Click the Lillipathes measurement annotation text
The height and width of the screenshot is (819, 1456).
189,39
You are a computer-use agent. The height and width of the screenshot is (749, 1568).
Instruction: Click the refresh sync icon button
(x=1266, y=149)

----

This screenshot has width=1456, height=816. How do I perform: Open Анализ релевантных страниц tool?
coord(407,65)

----

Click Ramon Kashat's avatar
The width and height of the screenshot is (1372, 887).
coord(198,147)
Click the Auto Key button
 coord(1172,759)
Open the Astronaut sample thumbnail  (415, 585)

----

# Activity
Begin with the line above that has "The width and" and continue through the line that has "Open the Astronaut", setting each one down exactly. Stop there.

# Output for this task
The width and height of the screenshot is (1372, 887).
coord(198,147)
Click the Auto Key button
 coord(1172,759)
Open the Astronaut sample thumbnail  (415, 585)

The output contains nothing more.